Em face da prolixidade do tema, ater-nos-emos apenas a pintura corporal como marca religiosa dos povos africanos de cultura iorubana. Para esses povos, a pintura vai além das marcas tribais de identificação do grupo e do clã, constitui parte do sagrado, são substâncias que servem de alimento espiritual e de proteção contra forças que podem investir esforços malévolos contra o indivíduo e o seu clã (ègbé).

Para delimitar ainda mais o nosso tema, dedicar-nos-emos às pinturas como importantes marcas cerimoniais nos ritos do Candomblé, feitas utilizando o wájì, o osùn e o ẹfun.

Como esses elementos possuem especificidades, trataremos deles a seguir, um a um, de forma a particularizar suscintamente seus conceitos, suas origens, suas características, seus usos e representações.

Wájì

O wájì (índigo africano), tintura de cor azul vibrante e forte, de origem vegetal, extraída das folhas fermentadas da espécie arbórea lonchucarpus cyanescens, é largamente utilizado nos principais ritos do Candomblé.
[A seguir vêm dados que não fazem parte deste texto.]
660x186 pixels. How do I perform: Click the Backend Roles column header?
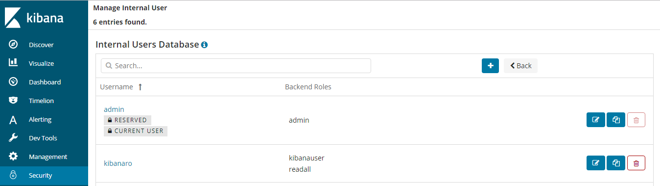(308, 87)
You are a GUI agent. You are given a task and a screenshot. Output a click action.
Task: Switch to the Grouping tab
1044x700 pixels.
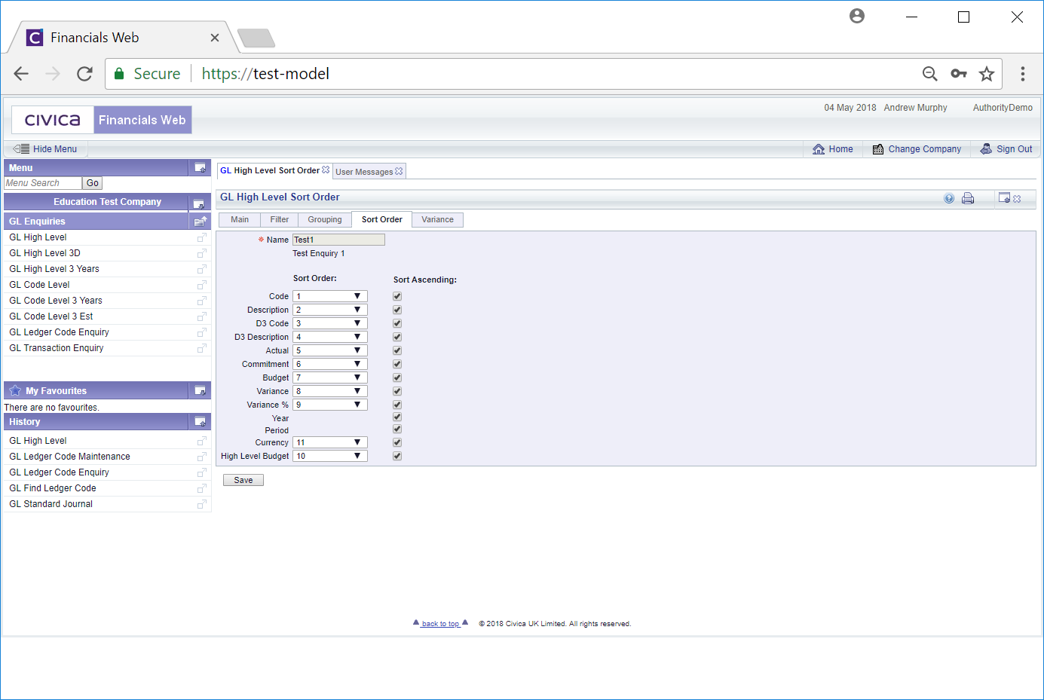(x=324, y=220)

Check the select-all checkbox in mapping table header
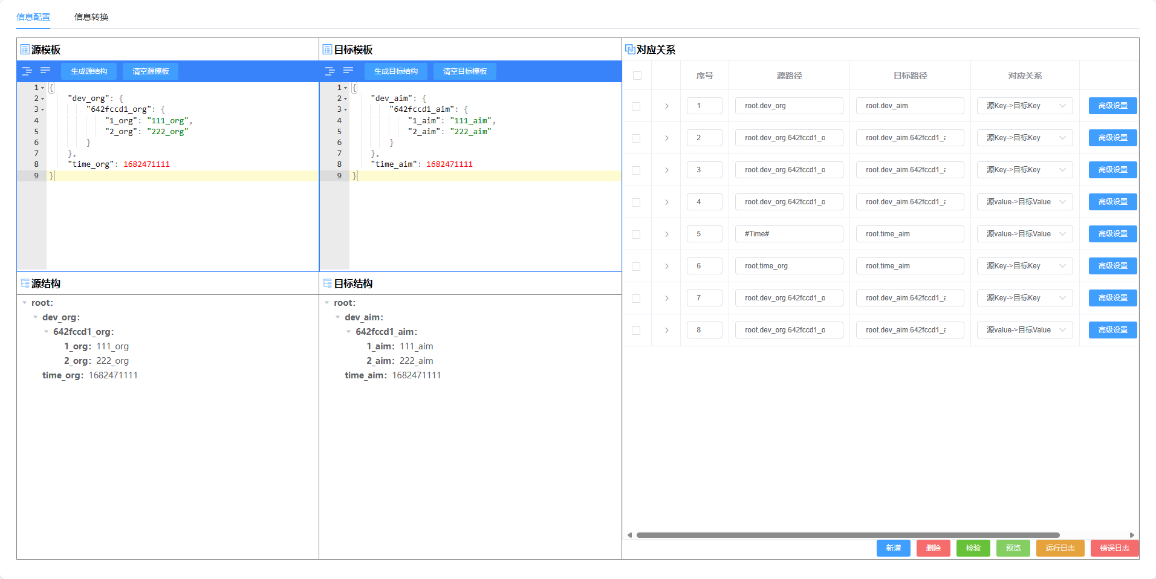click(x=637, y=76)
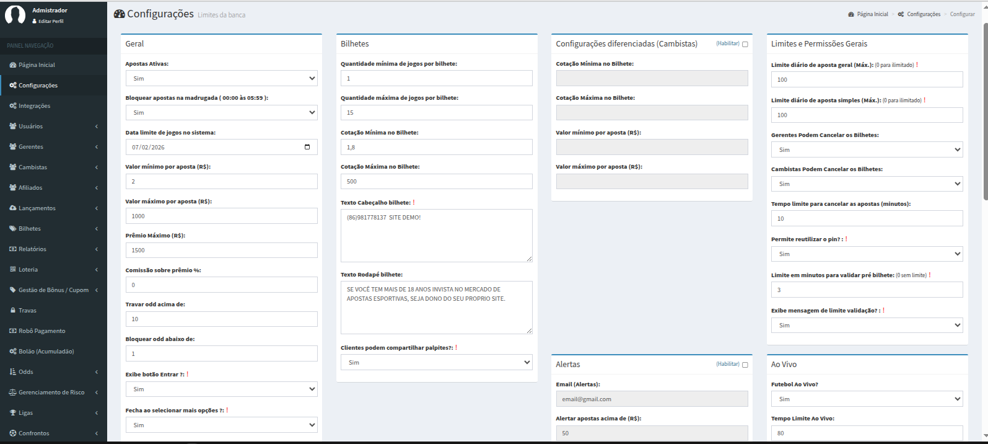Enable the Alertas panel Habilitar checkbox
Screen dimensions: 988x444
coord(745,365)
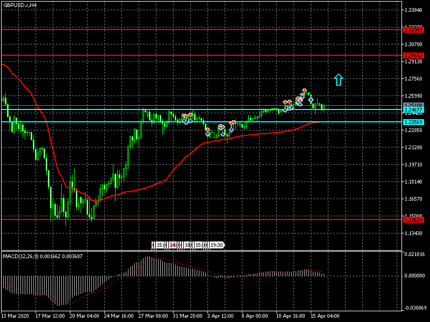The image size is (430, 322).
Task: Click the 8 Apr 00:00 time label
Action: pos(254,316)

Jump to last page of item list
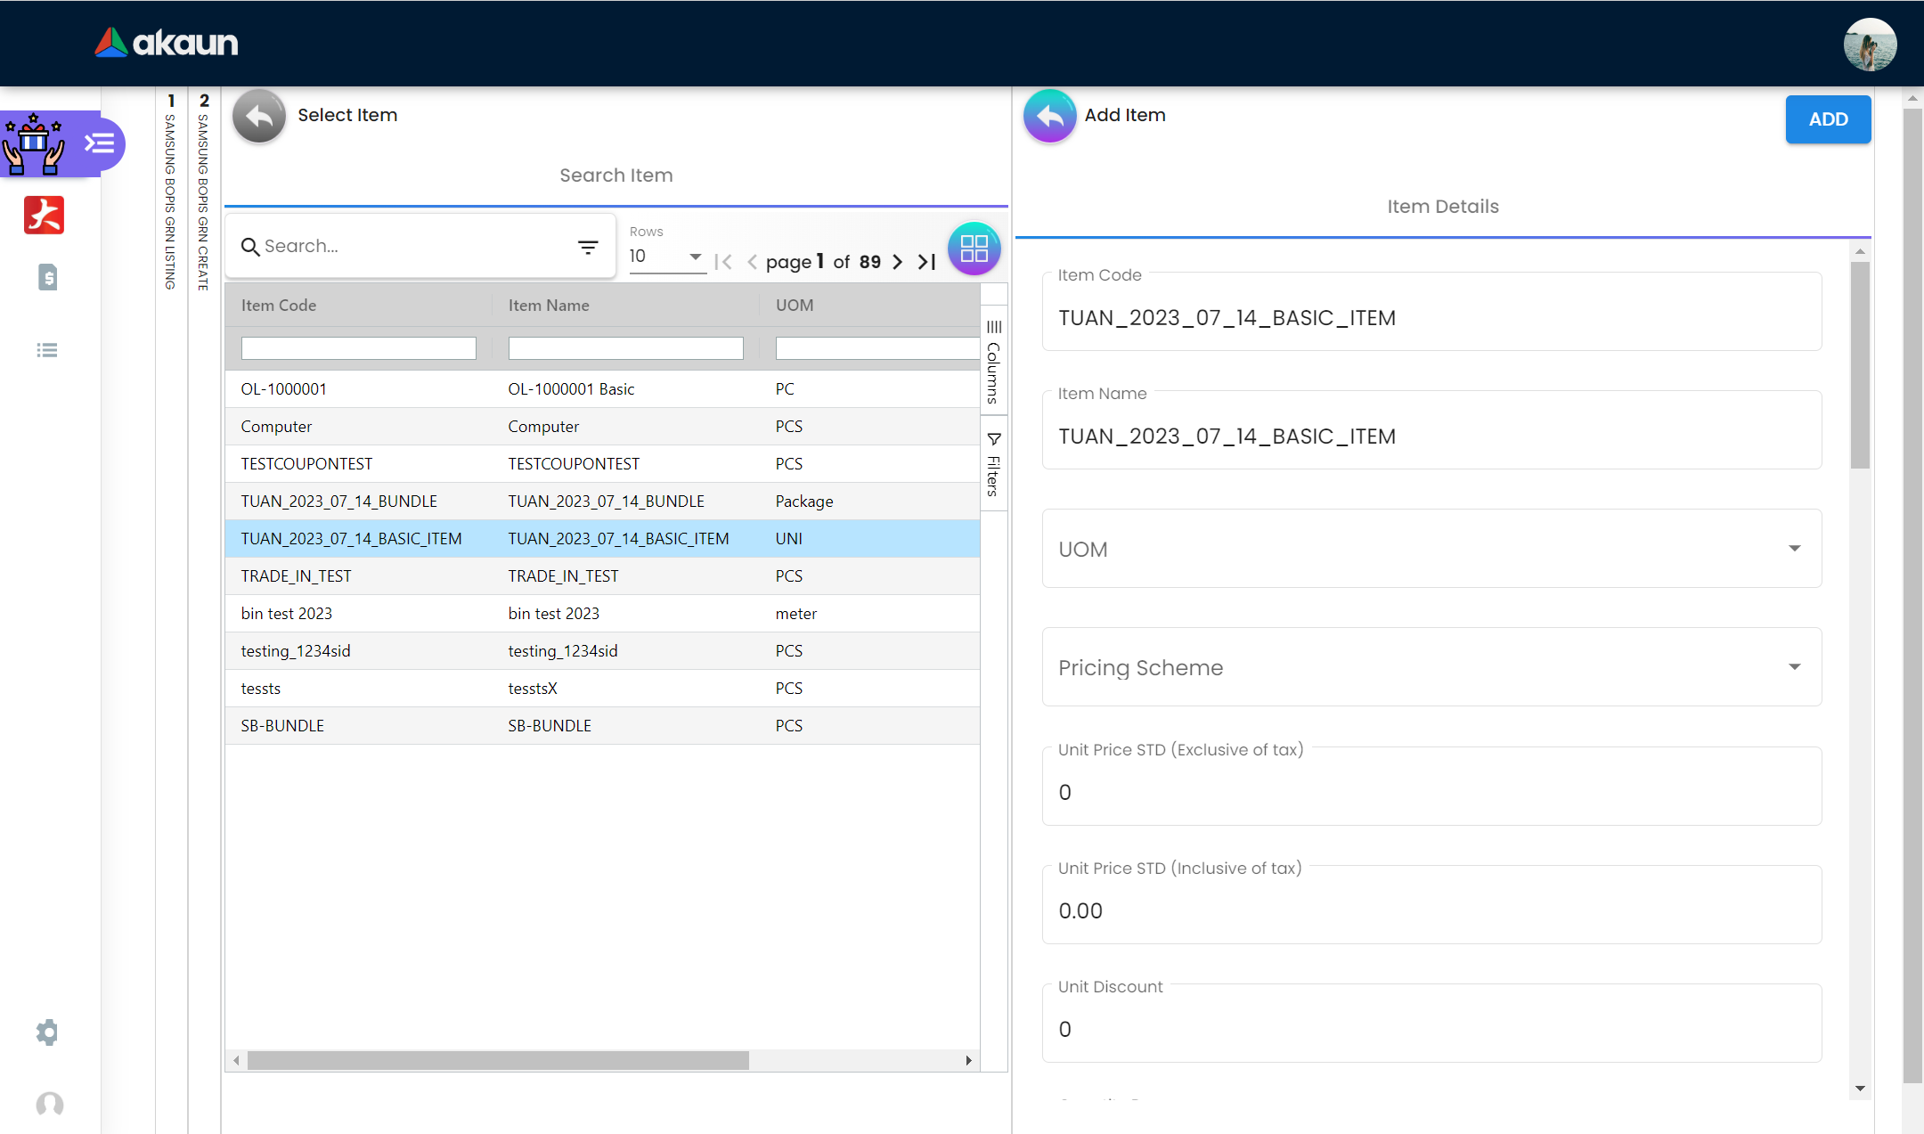tap(927, 262)
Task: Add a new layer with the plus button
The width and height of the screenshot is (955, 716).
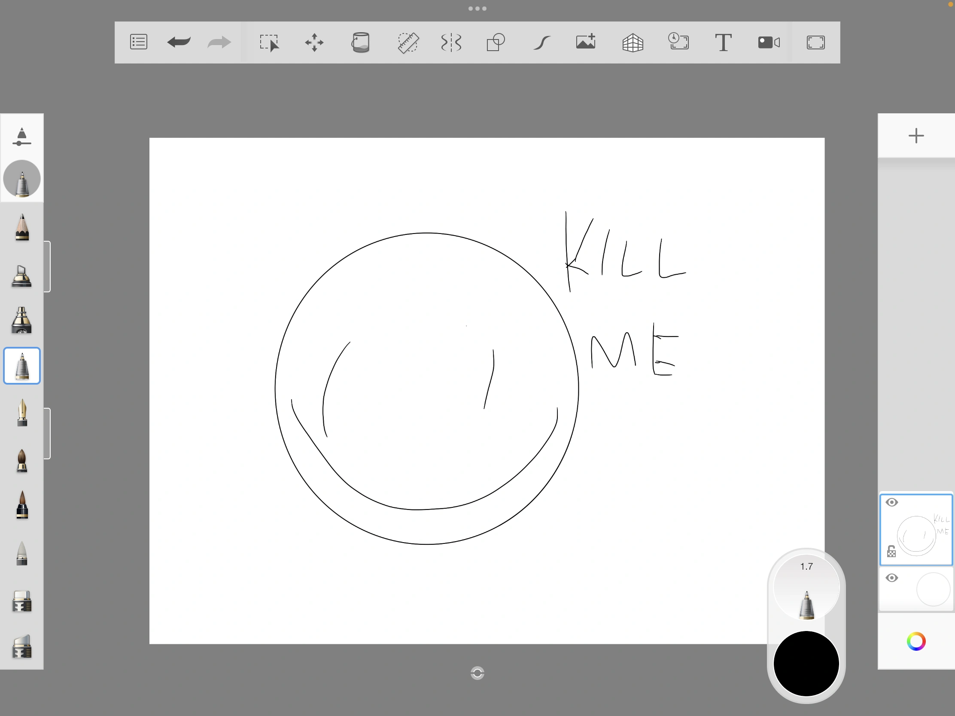Action: click(916, 136)
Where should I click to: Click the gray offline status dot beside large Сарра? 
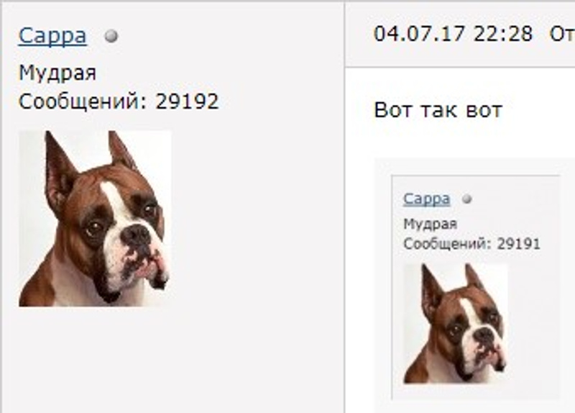(x=111, y=36)
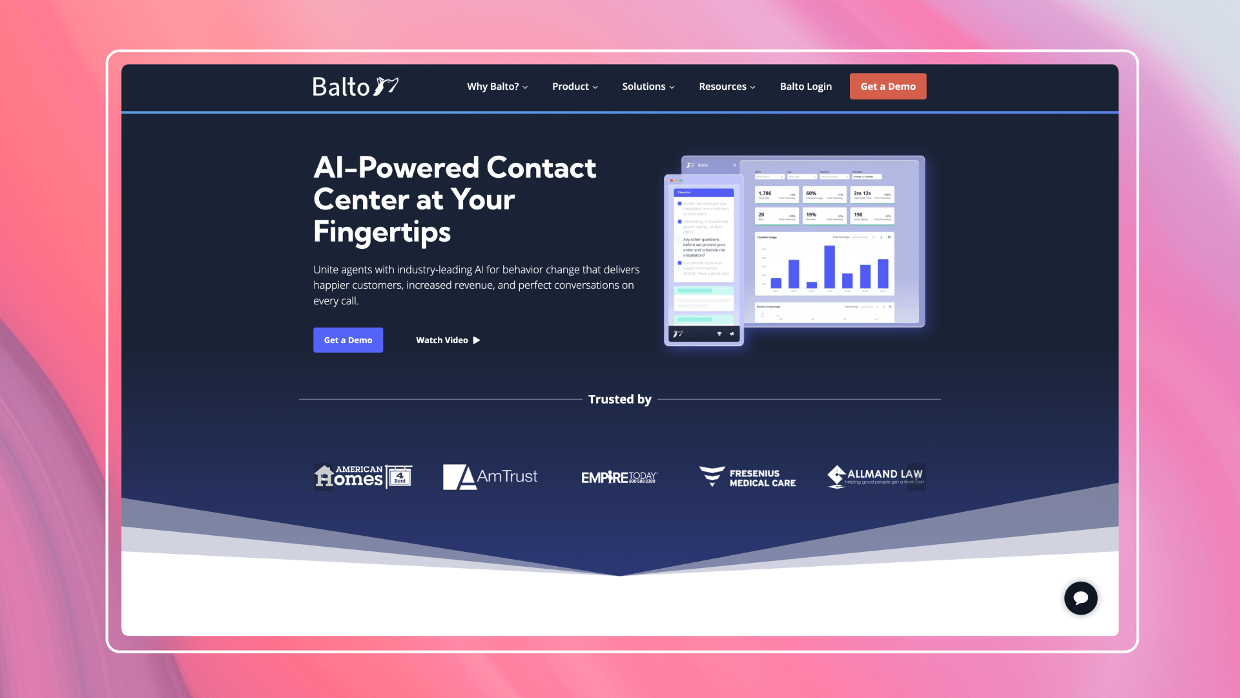This screenshot has height=698, width=1240.
Task: Click the Get a Demo navbar button
Action: click(887, 86)
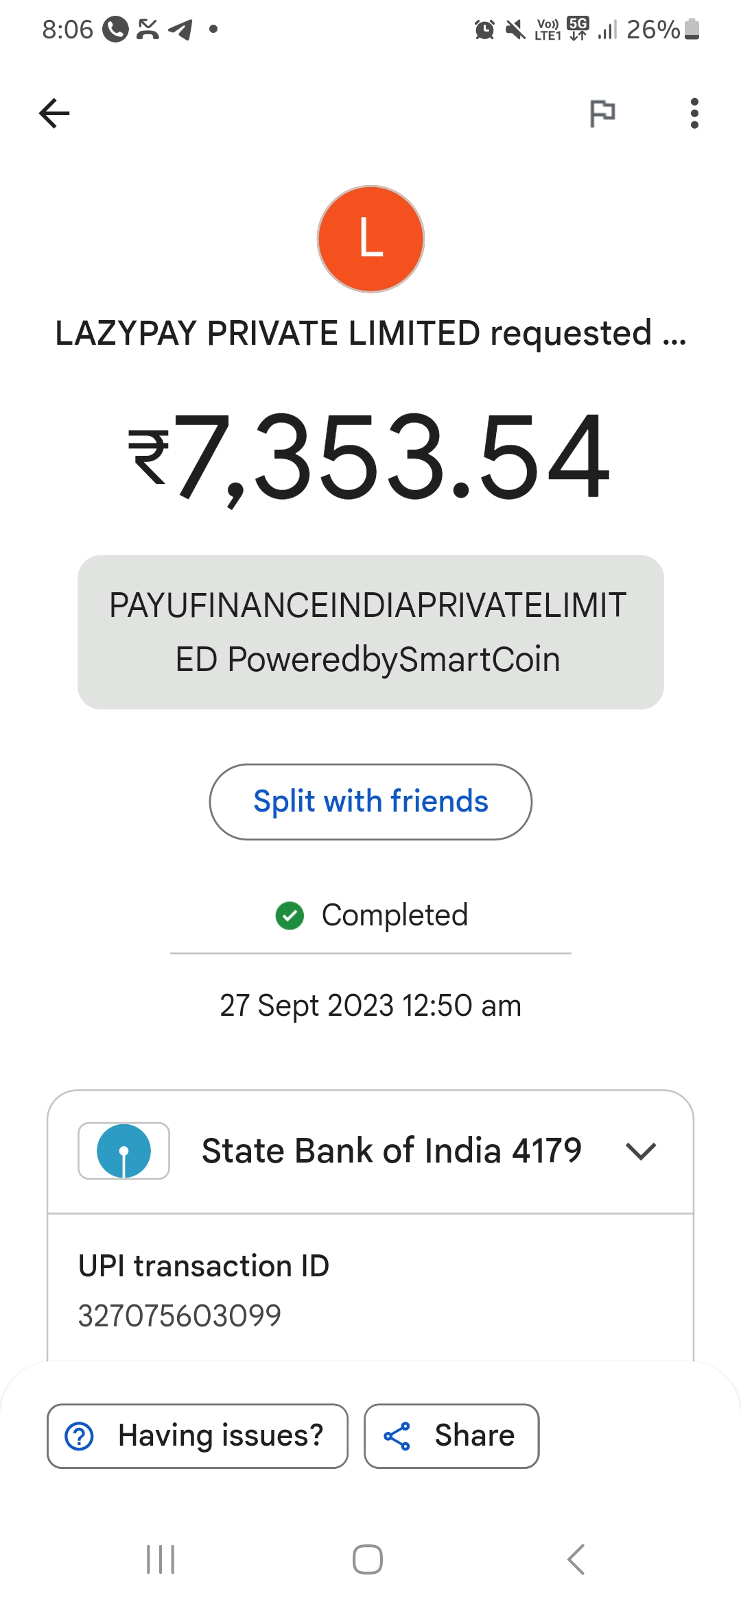Open Android recent apps navigation button

(161, 1559)
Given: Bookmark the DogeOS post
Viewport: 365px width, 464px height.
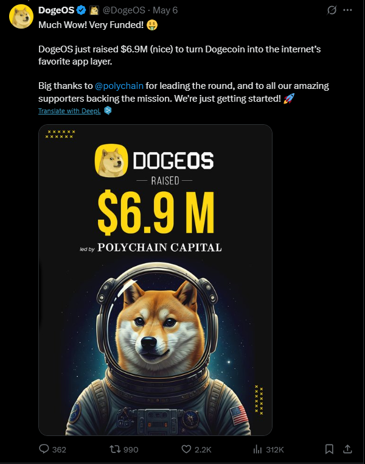Looking at the screenshot, I should pos(329,449).

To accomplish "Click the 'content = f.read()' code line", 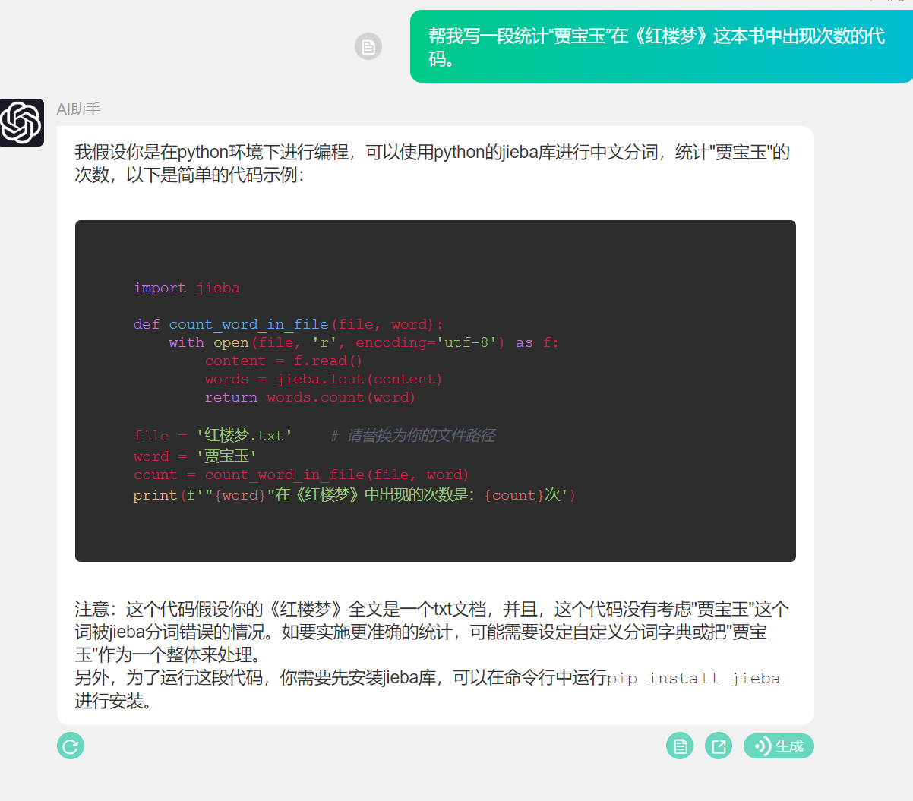I will point(283,361).
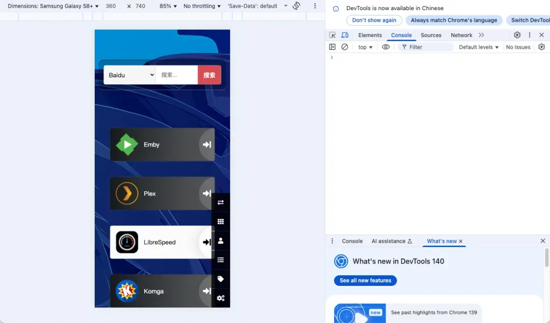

Aplicado como pintura corporal e de objetos sagrados ou ainda como banho, o wájì representa o equilíbrio, a riqueza, a fartura, a fertilidade a determinação do ser, a transformação do indivíduo e de sua energia, a construção do novo, a potencialidade idealizadora e também a proteção contra forças negativas do oculto.

Quando utilizado para pintar os ìgbá(s) e a cabeça dos ìyàwó(s), o wájì tem o propósito de protegê-los contra a maldição de èléyé, pássaro mitológico ligado às Àjé(s). Conforme os ensinamentos, trata-se de um elemento que livra o orí(s) dos ìyàwó(s) das influências de Ìyámi. É a representação do dúdú ẹjẹ.

Curiosidade: Segundo o artigo “Into the Blue” (on line)[1], a cultura iorubana, em face de sua alta espiritualidade, atribui a tudo e a todos um ser protetor; com isso não é raro encontrar famílias e clãs que possuem santuários dedicados a Ìyá Mapo, divindade protetora de artesãs tintureiras que tem o wájì como sua principal matéria prima. Desta forma, acredita-se que o wájì e tudo o que é feito com ele recebe a proteção especial desta divindade chamada Ìyá Mapo.

Osùn

O osùn é uma substância avermelhada, de origem vegetal, extraída da planta baphia nítida e é muito utilizada nos rituais do candomblé para confecção de objetos sagrados e na pintura dos igbá(s) e dos ìyàwó(s).

O osùn tem como finalidade primordial a transmissão do àṣẹ e também a de livrar o iniciado das influências de Àjé. Assim como o wájì representa a noite, o osùn representa o crepúsculo e todas as energias decorrentes da passagem da noite para o dia e do dia para a noite.

O osùn é um elemento que representa a feminilidade ancestral na sua mais ampla acepção da palavra. Empregado nos rituais de iniciação, significa o pupa ẹjẹ, o sangue primordial que fortalece o (re)nascimento. O osùn é um elemento ligado à maternidade, à gestão e à reprodução.

Atenção! Não se deve confundir osùn com ìròsùn, pó amarelo, também de origem vegetal, extraído da pterocarpus osùn. Este pó é usado para encantamento de objetos sagrados, a exemplo dos mẹrindilogun(s) (16 búzios).

Ẹfun

É um elemento mineral, extraído do calcário branco, para ser utilizado nas pinturas iniciáticas de todos os òrìsà(s), com ênfase para aqueles da linguagem dos funfun(s).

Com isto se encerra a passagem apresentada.